Federalny prokurator generalny Harald Range jest przekonany, że Beate Zschäpe była nie tylko pomocniczką, czy wręcz towarzyszką życia terrorystów, ale „działała jako równorzędna członkini grupy”. Takiego sformuowania użył na łamach tygodnika „Der Spiegel”.
Obrońcy są innego zdania
Obrońcy Beaty Zschäpe mają odmienne zdanie. Zgodnie z doniesieniami niemieckich mediów zaprzeczają zarzutowi, jakoby ich klientka była współsprawczynią zbrodniczych czynów. Jeden z punktów oskarżenia mówi o tworzeniu organizacji terrorystycznej. Zarzut ten zakłada, że Narodowosocjalistyczne Podziemie zostało utworzone przez co najmniej trzy osoby. Zdaniem adwokatów oskarżonej, nie można mówić o takim przypadku, ponieważ Beate Zschäpe nie brała udziału w tworzeniu NSU.

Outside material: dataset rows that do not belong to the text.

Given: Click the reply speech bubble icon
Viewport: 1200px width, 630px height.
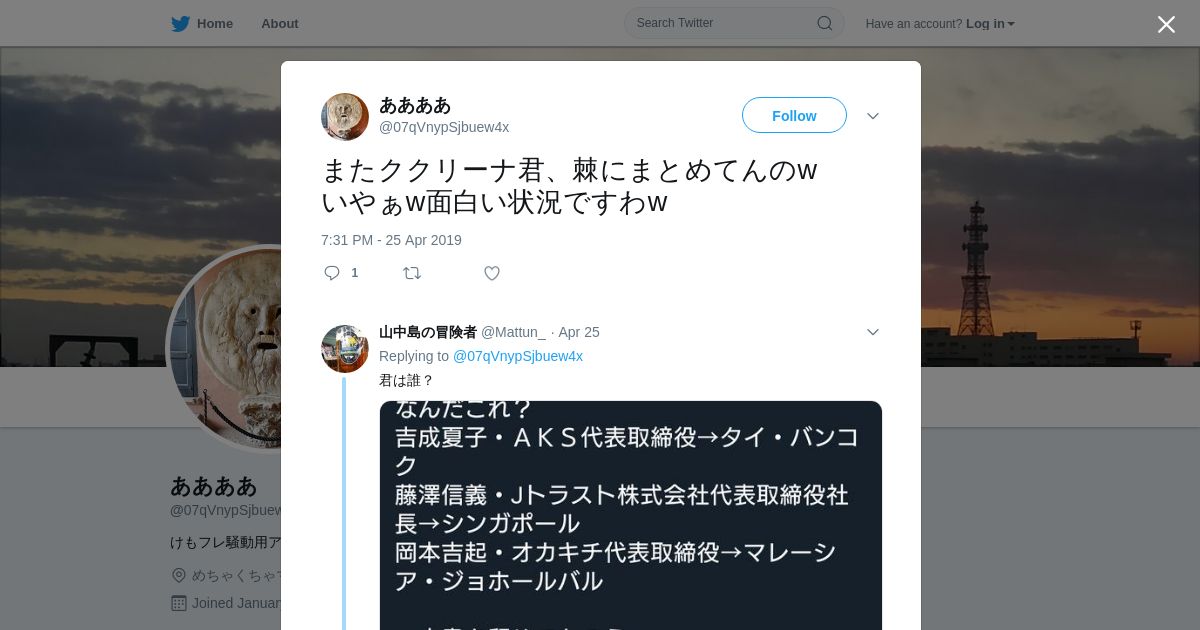Looking at the screenshot, I should [332, 273].
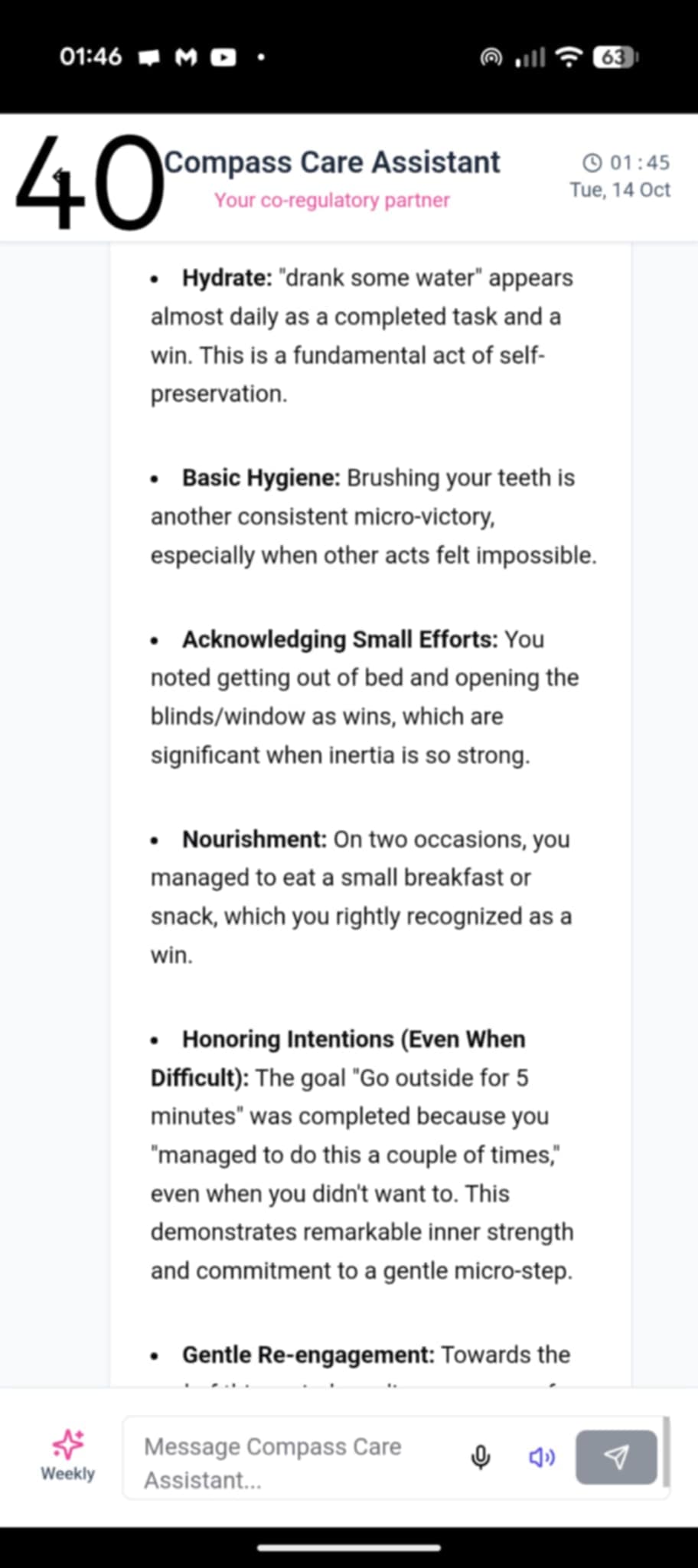Select the Nourishment bullet heading

point(254,839)
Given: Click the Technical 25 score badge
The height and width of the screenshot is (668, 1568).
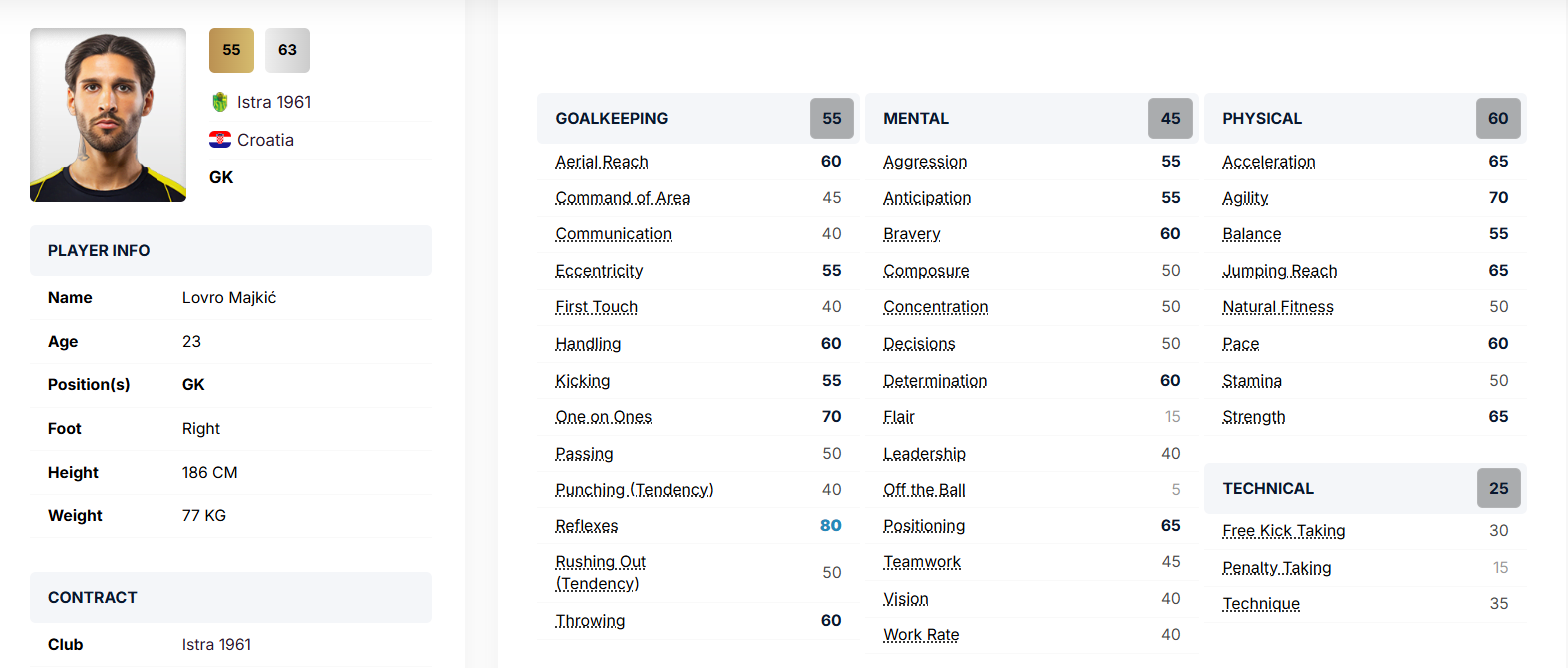Looking at the screenshot, I should click(1498, 488).
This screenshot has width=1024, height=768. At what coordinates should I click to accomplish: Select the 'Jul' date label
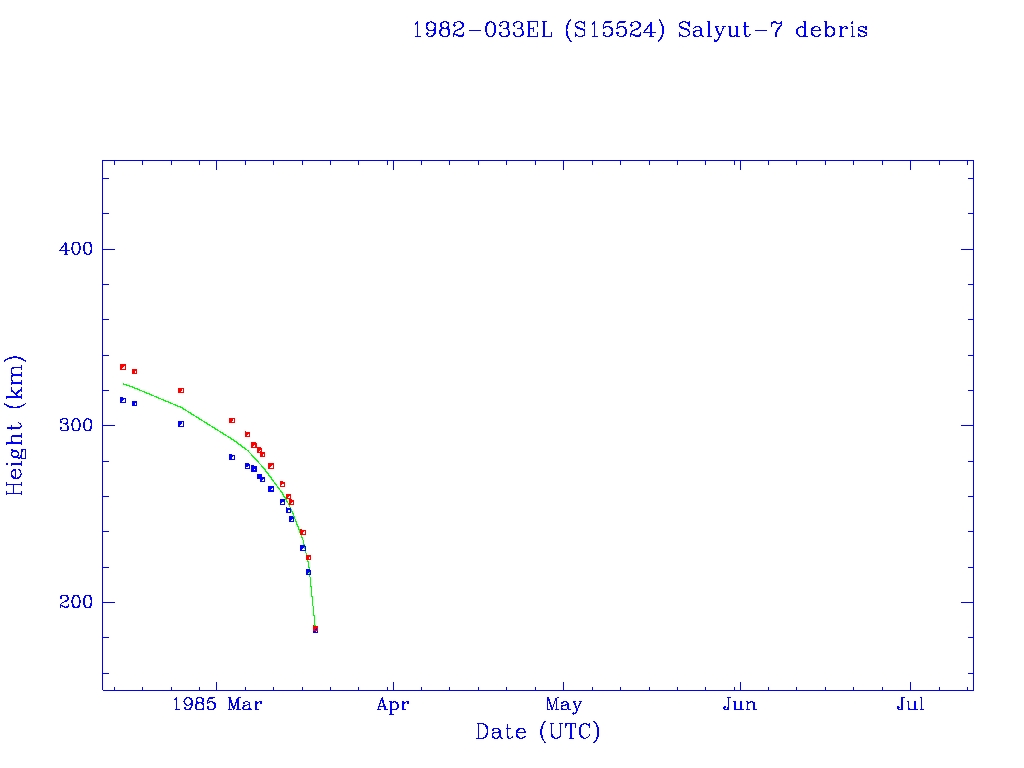pyautogui.click(x=910, y=705)
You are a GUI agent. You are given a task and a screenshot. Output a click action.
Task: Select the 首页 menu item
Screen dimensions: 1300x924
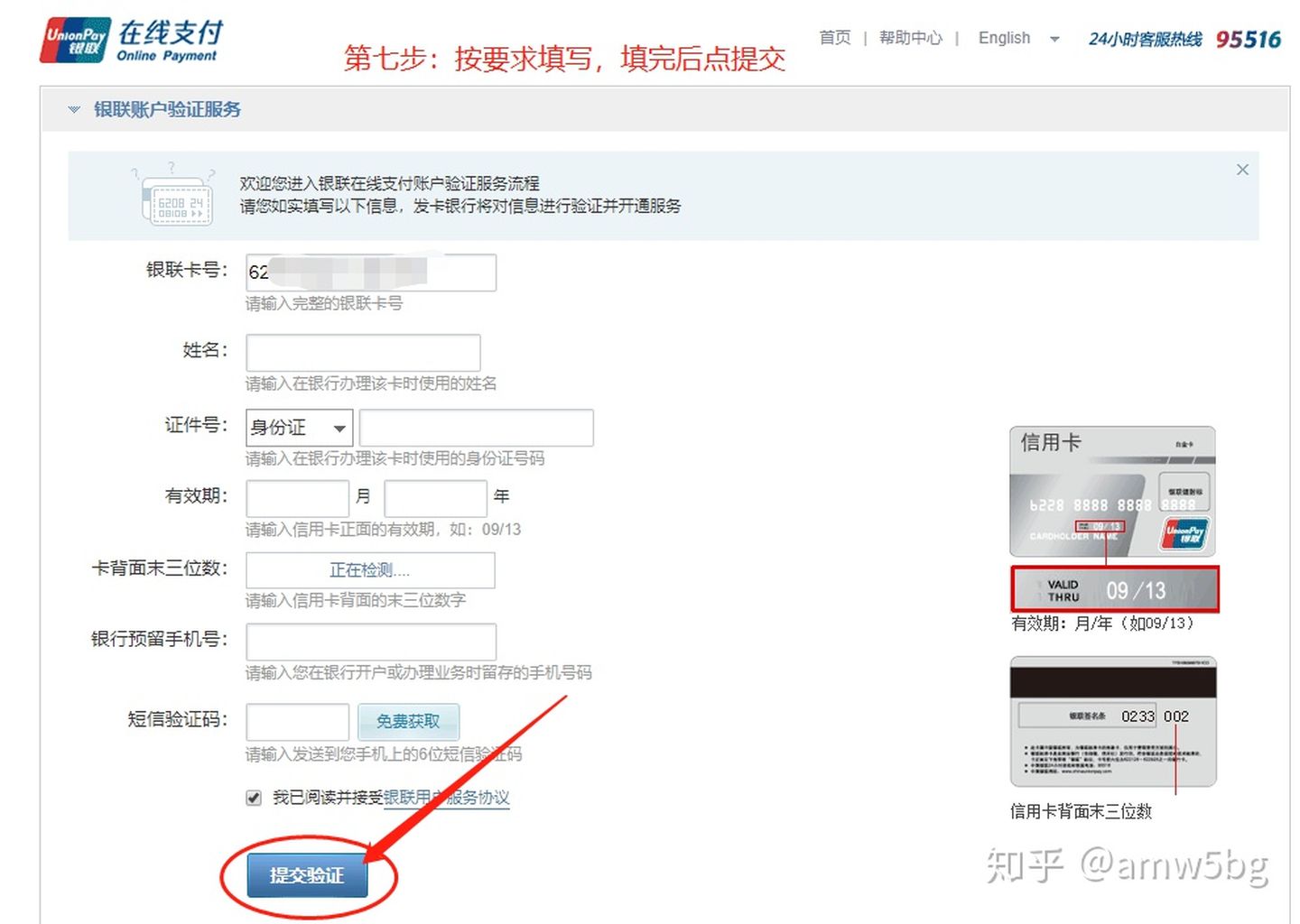pyautogui.click(x=833, y=39)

Prokurator Range jest innego zdania. – Jesteśmy przekonani, że NSU była trzyosobową grupą, którą wspierało tylko kilku sympatyków i pomocników – mówi.

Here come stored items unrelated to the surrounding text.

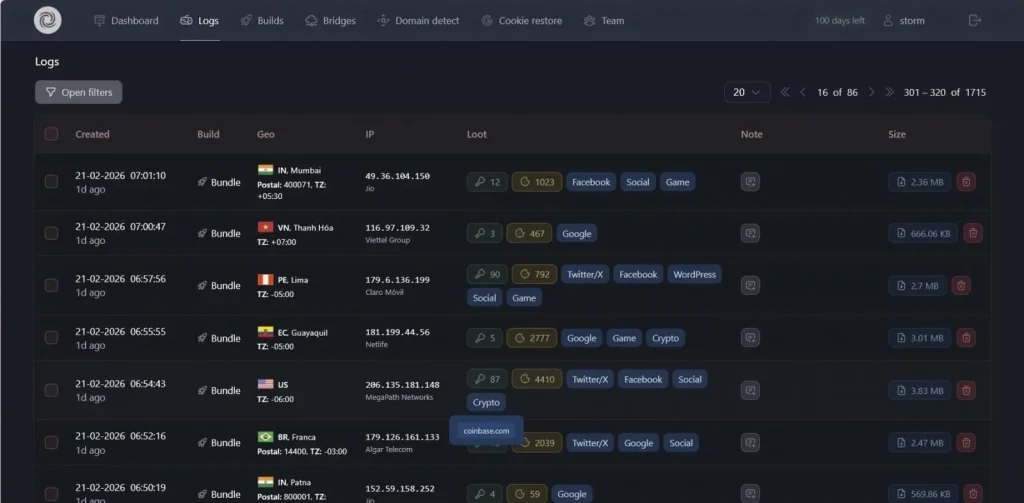Screen dimensions: 1024x503
Task: Tick the select-all checkbox in table header
Action: [52, 134]
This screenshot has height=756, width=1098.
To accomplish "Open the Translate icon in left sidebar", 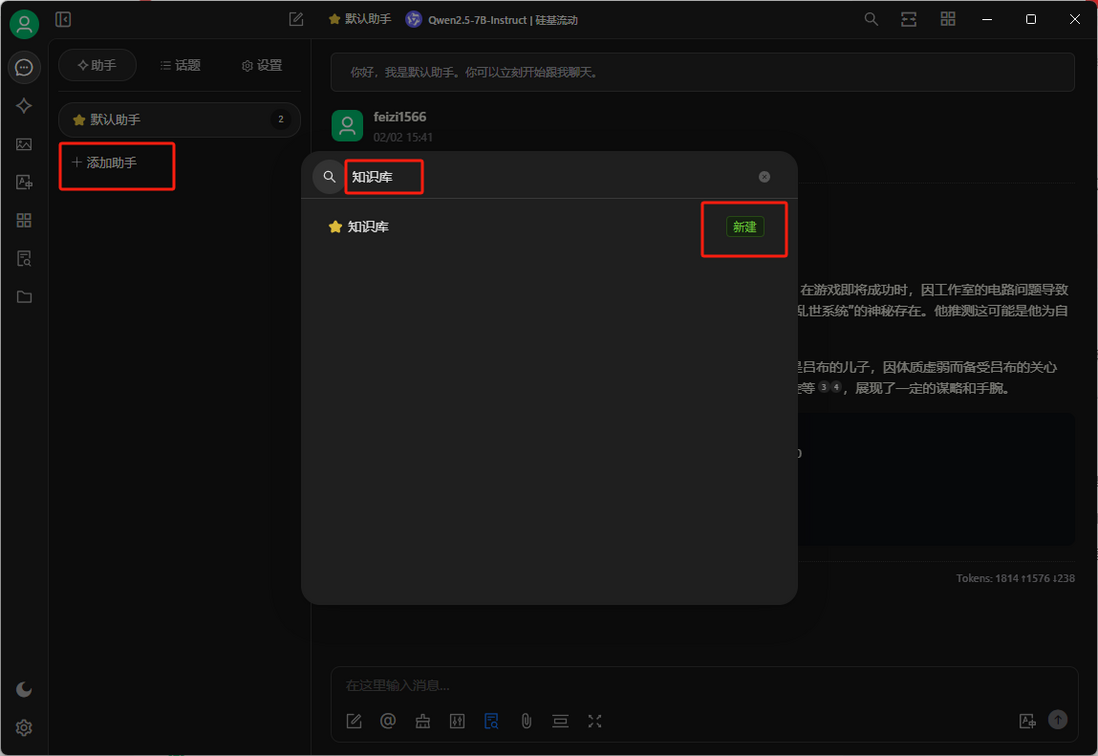I will tap(24, 182).
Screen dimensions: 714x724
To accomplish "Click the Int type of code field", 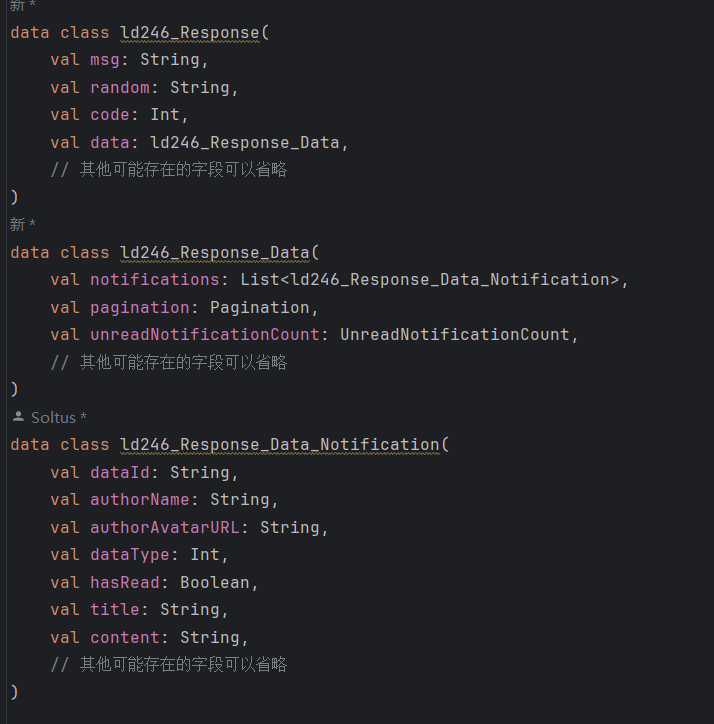I will [x=165, y=114].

1200 świadków i 6800 dowodów
Prokurator Harald Range opiera się na roku intensywnego śledztwa, które nazywa „herkulesową pracą”. Zaangażowanych było w śledztwie dziesięciu prokuratorów i momentami ponad 400 funkcjonariuszy Federalnego Urzędu Kryminalnego (BKA). Przesłuchano 1200 świadków, zgromadzono około 6800 dowodów rzeczowych.

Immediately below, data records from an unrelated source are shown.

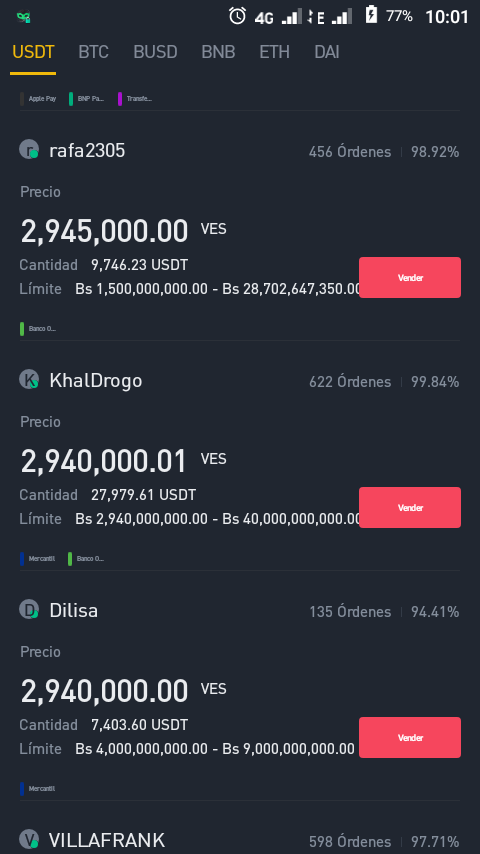Tap the purple Transfe... payment tag
The width and height of the screenshot is (480, 854).
click(135, 99)
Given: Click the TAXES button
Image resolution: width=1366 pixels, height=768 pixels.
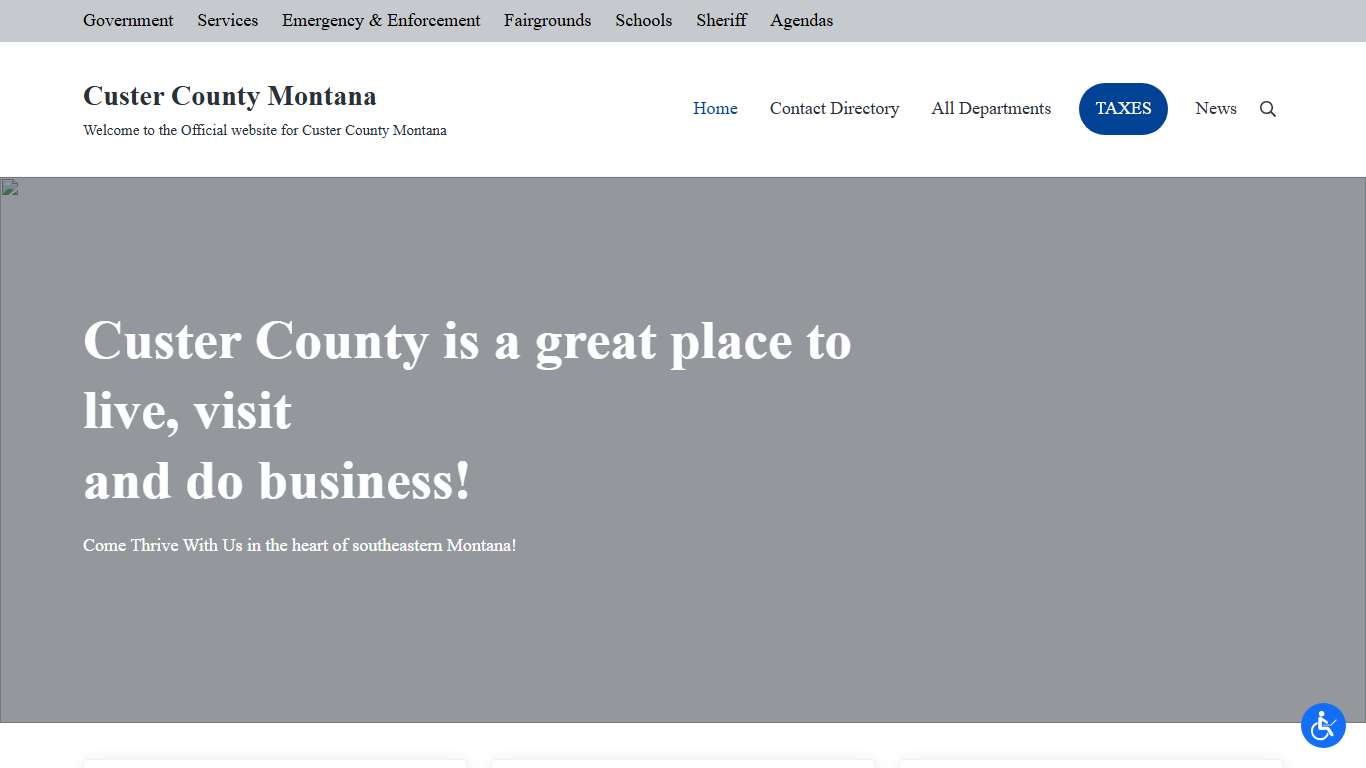Looking at the screenshot, I should pos(1123,108).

Większość dowodów pochodzi, jak mówi prokurator generalny, z ruin domu w Zwickau, gdzie troje terrorystów latami żyło w ukryciu. Beate Zschäpe wysadziła budynek w powietrze, po czym zgłosiła się na policję. W ruinach śledczy znaleźli m.in. wideo, na którym sprawcy w makabryczny sposób szczycili się swoimi zbrodniami.
Beacie Zschäpe, która przebywa w zakładzie karnym w Kolonii-Ossendorf, zostały właśnie złagodzone warunki aresztu. Jej obrońcy mogą rozmawiać z nią w przyszłości bez odzielających ich od klientki szklanej szyby. Ponadto nie będzie już kontrolowana jej korespondencja z obrońcami. Wyższy Sąd Krajowy w Monachium, który podjął decyzję o złagodzeniu warunków aresztu, uzasadnia ją tym, iż „śledztwo prowadzone przez prokuraturę pozwala zakładać, że po śmierci Mundlosa i Böhnhardta NSU przestało istnieć”. Nie ma więc obaw, że Beate Zschäpe przebywając w areszcie „może być aktywna na rzecz tej organizacji”.